Coop takes off where Truck, a love story left off—June 19, 2009
Small town life, according to author Michael Perry, needs to be approached with a reverence for what you can learn.
“Go to the café, order quietly and eavesdrop shamelessly. . .Drive the outskirts. Consider the look of the town in the rearview mirror as opposed to through the windshield, and think about how you feel.

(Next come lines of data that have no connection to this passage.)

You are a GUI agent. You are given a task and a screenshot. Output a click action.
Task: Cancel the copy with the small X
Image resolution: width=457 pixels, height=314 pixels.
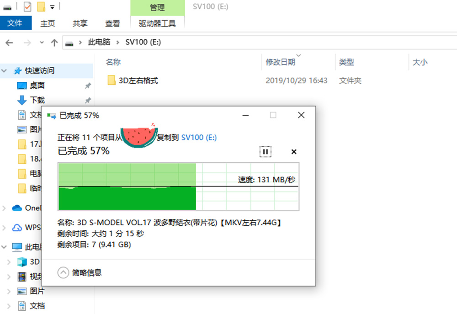tap(294, 152)
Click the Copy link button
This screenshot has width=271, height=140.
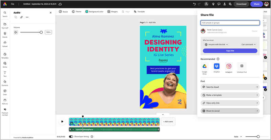click(x=230, y=51)
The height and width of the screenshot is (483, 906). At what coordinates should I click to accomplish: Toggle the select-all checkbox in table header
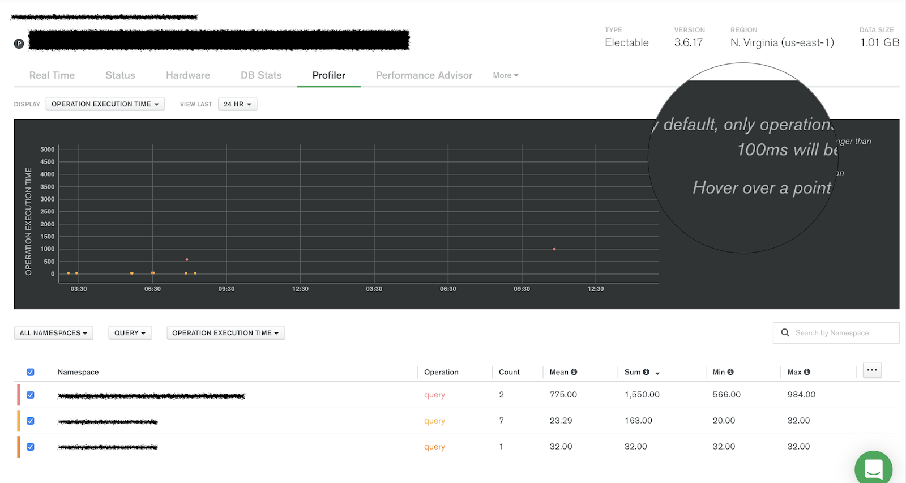31,372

More to the point, if you find yourself trapped behind an old man doing thirty-five in a forty-five, don’t figure out a way to pass him, figure out a way to be him.”. . .witty and wise words from an author who grew up on a dairy farm and equates his writing career to cleaning calf pens – “Just keep shoveling and eventually you’ve got a pile so big, someone will notice.”

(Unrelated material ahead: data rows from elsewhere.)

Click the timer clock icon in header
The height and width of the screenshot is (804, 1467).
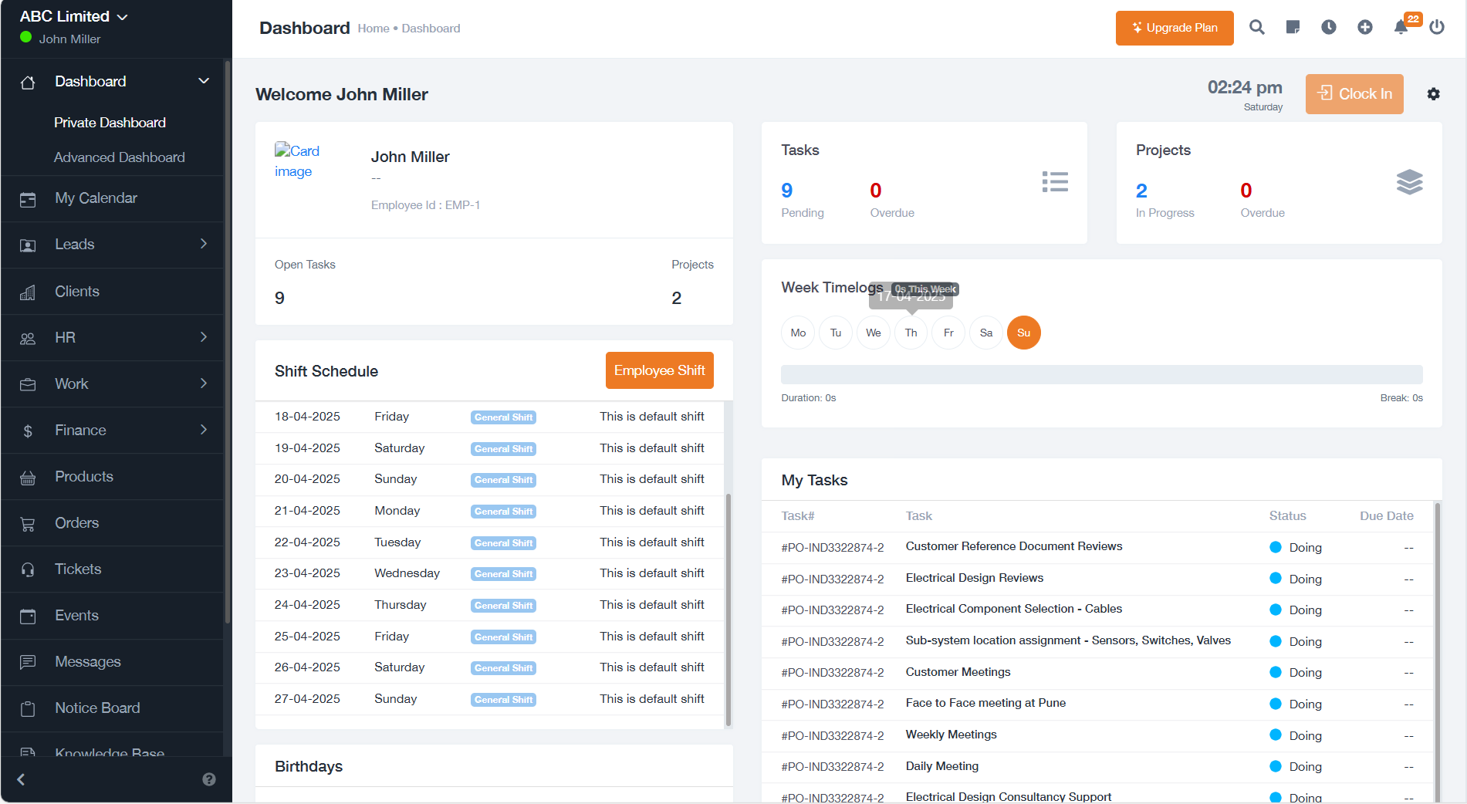tap(1328, 28)
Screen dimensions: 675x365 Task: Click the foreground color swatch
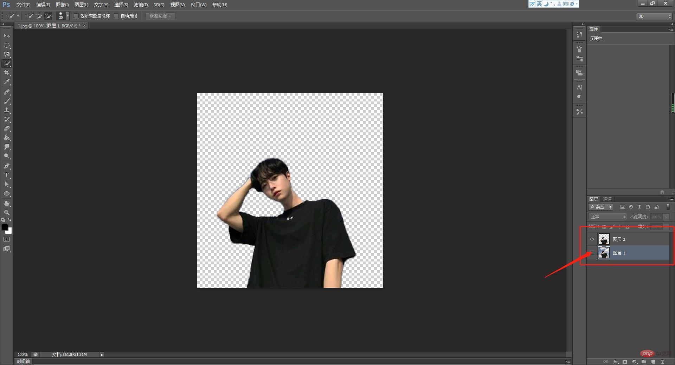pos(5,227)
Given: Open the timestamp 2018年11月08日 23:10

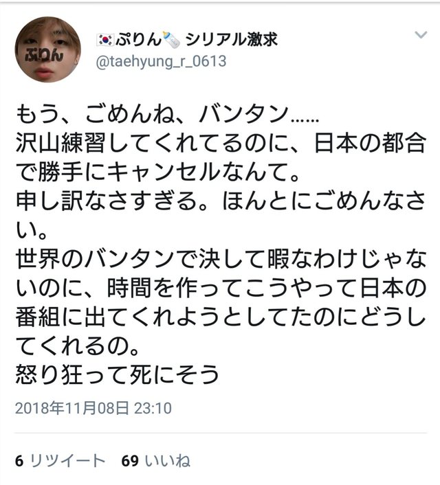Looking at the screenshot, I should click(94, 408).
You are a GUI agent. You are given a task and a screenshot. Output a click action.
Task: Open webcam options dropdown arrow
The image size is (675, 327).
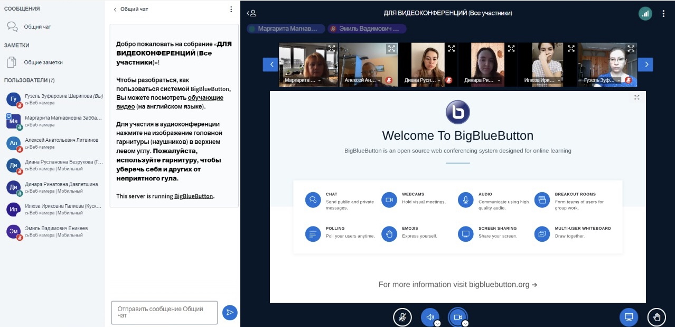(465, 323)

Well, millions of people are noticing and fast becoming fans of Perry’s humorous, yet insightful, true tales from his hometown.

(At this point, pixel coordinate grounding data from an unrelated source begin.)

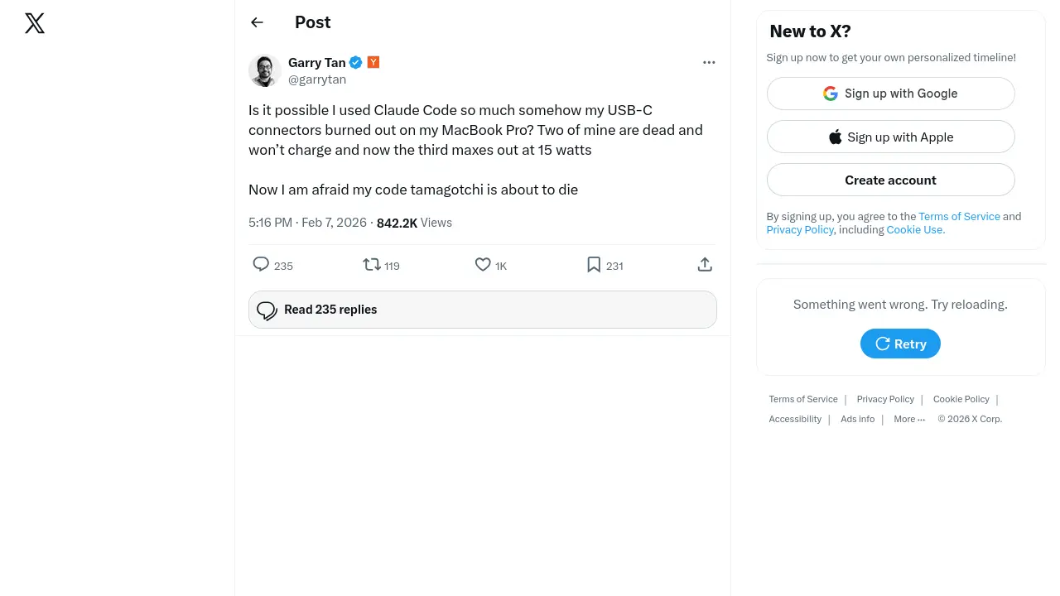Repost using the retweet icon

coord(372,265)

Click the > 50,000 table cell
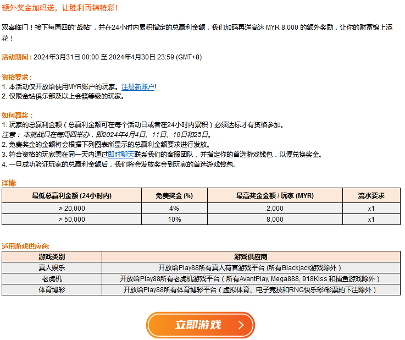click(x=71, y=219)
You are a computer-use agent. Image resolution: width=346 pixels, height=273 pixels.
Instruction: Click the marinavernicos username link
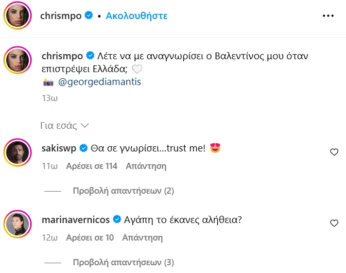(x=75, y=219)
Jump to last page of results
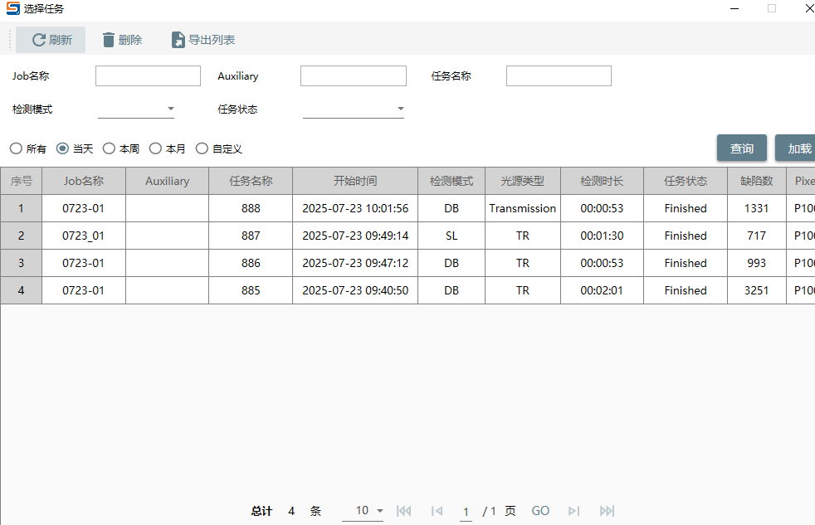 click(607, 511)
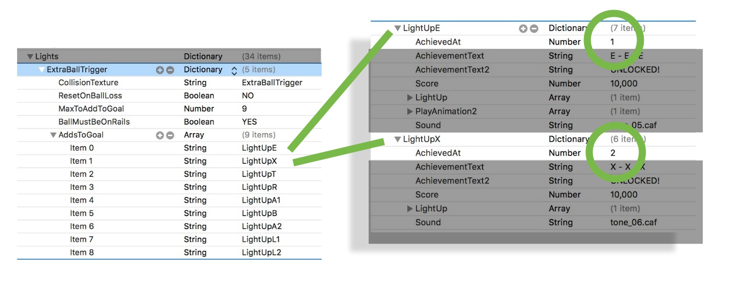Click the minus button on LightUpE row
Screen dimensions: 740x300
pyautogui.click(x=534, y=29)
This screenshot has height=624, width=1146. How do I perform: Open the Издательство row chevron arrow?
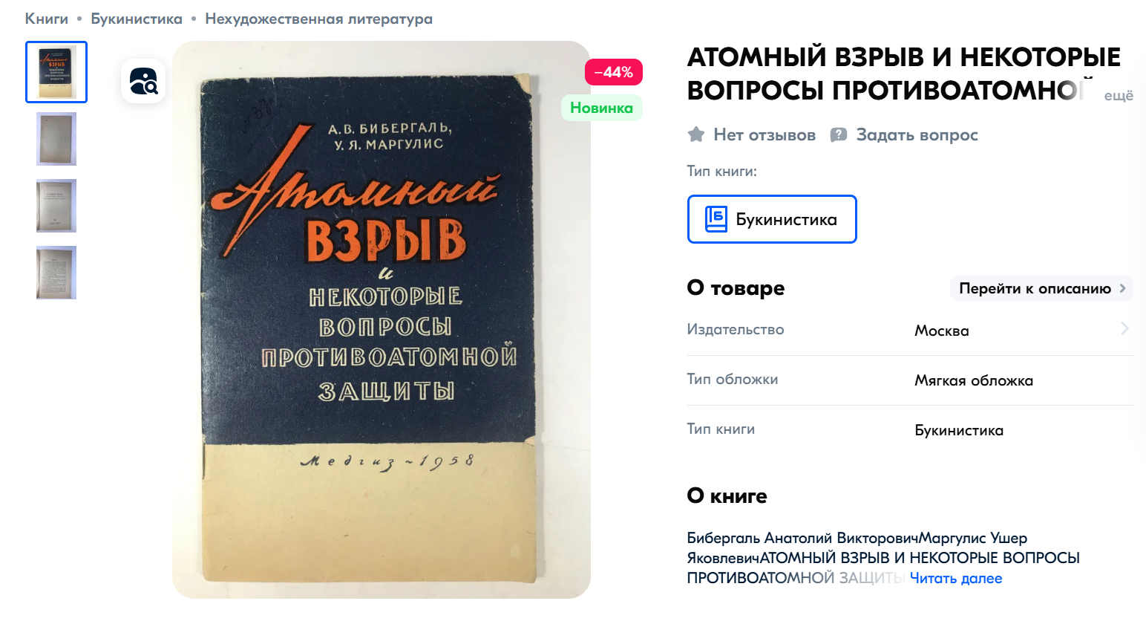coord(1124,328)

I was pleased to meet him a couple of weeks ago at a Lincoln bookstore, a stop on his tour to promote his newest memoir, “Coop.” As much a comedy routine as a look at rural living, Perry had me and the rest of an audience alternating between knowing nods and the kind of spontaneous guffaws that generate tears. . .much the same reaction his books evoke.
Perry lives and writes in New Auburn, Wisconsin. “What a privilege it’s been to write about a place that I love,” he says.
He is the author of the 2006 bestseller, “Truck, A Love Story,” which recounts a year in which he tries to grow his own food, restore his 1951 International Harvester pickup, get his love life in order and survive the daily drama of country living. His book delivers a truckload of gardening experiences, but for readers who are looking for a gardening how-to, Perry will refer them to Barbara Kingsolver’s “Animal, Vegetable, Miracle.”
“I write more of a gardening how not-to,” he jokes.
In the January chapter of “Truck,” Perry writes, “Seed catalogs are responsible for more unfulfilled fantasies than Enron and “Playboy” combined. . .A pair of Bell Boy peppers reflect the light with a blue tinge that suggests the exact feel of the cool green lobes against your palm, and I am drawn straight into summer. It is as if the catalog ink is spiked with chlorophyll.”
Prior to “Truck,” Perry authored “Population: 485,” a comic, yet sometimes heartbreaking account of his life in New Auburn where he is a trained EMT, a registered nurse, a volunteer firefighter, a poet and through it all, a humorist.
“It isn’t the story of New Auburn,” Perry insists. “You could say it is one of at least 485 versions.”
A master at observation with a talent for storytelling, Perry’s writing flows naturally; his words heartfelt and carefully chosen but not to the point of seeming thesaurusly overworked.
“Coop” takes off where “Truck” was parked. It goes to the quieter corners of Perry’s heart, chronicling his family life and the birth of his child and delving some into his childhood: “I first perceived my father as a farmer the night he drove home with a giant lactating Holstein tethered to the bumper of his Ford Falcon. There was no cart, just a cow on a rope. And Dad, motoring real slow.”
Come to Hastings Public Library and check out Michael Perry’s books for a thick slice of American small town life and country-spun Perry wisdom. - “Never stand behind a sneezing cow,” Perry cautions.